Exercise requirements = Each of the entries should be output exactly, with nothing left out.

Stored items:

---

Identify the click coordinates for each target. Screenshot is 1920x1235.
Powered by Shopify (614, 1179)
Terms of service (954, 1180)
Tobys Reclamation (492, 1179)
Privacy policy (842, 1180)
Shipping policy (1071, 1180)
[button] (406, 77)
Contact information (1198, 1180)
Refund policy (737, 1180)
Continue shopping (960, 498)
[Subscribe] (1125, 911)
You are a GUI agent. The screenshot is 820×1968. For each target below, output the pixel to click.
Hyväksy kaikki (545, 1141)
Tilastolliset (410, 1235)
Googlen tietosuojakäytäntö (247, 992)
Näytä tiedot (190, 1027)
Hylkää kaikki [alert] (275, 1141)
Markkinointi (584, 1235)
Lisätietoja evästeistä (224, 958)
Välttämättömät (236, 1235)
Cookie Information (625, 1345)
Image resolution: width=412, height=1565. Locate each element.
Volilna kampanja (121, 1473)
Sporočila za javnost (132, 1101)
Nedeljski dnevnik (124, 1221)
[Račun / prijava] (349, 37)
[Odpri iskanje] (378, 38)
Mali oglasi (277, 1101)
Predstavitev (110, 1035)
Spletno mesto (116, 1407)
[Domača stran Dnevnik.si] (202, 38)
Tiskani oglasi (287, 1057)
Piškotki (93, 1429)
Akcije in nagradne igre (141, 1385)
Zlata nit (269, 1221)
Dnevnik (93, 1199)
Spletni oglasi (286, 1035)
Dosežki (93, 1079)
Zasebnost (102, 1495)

---

Answer for this exercise =
Identify the click coordinates for each target. Screenshot is 1920x1235.
Powered by Shopify (614, 1179)
Terms of service (954, 1180)
Tobys Reclamation (492, 1179)
Privacy policy (842, 1180)
Shipping policy (1071, 1180)
[button] (406, 77)
Contact information (1198, 1180)
Refund policy (737, 1180)
Continue shopping (960, 498)
[Subscribe] (1125, 911)
You are a GUI agent. The screenshot is 820×1968. For each target below, output the pixel to click.
Hyväksy kaikki (545, 1141)
Tilastolliset (410, 1235)
Googlen tietosuojakäytäntö (247, 992)
Näytä tiedot (190, 1027)
Hylkää kaikki [alert] (275, 1141)
Markkinointi (584, 1235)
Lisätietoja evästeistä (224, 958)
Välttämättömät (236, 1235)
Cookie Information (625, 1345)
Image resolution: width=412, height=1565. Locate each element.
Volilna kampanja (121, 1473)
Sporočila za javnost (132, 1101)
Nedeljski dnevnik (124, 1221)
[Račun / prijava] (349, 37)
[Odpri iskanje] (378, 38)
Mali oglasi (277, 1101)
Predstavitev (110, 1035)
Spletno mesto (116, 1407)
[Domača stran Dnevnik.si] (202, 38)
Tiskani oglasi (287, 1057)
Piškotki (93, 1429)
Akcije in nagradne igre (141, 1385)
Zlata nit (269, 1221)
Dnevnik (93, 1199)
Spletni oglasi (286, 1035)
Dosežki (93, 1079)
Zasebnost (102, 1495)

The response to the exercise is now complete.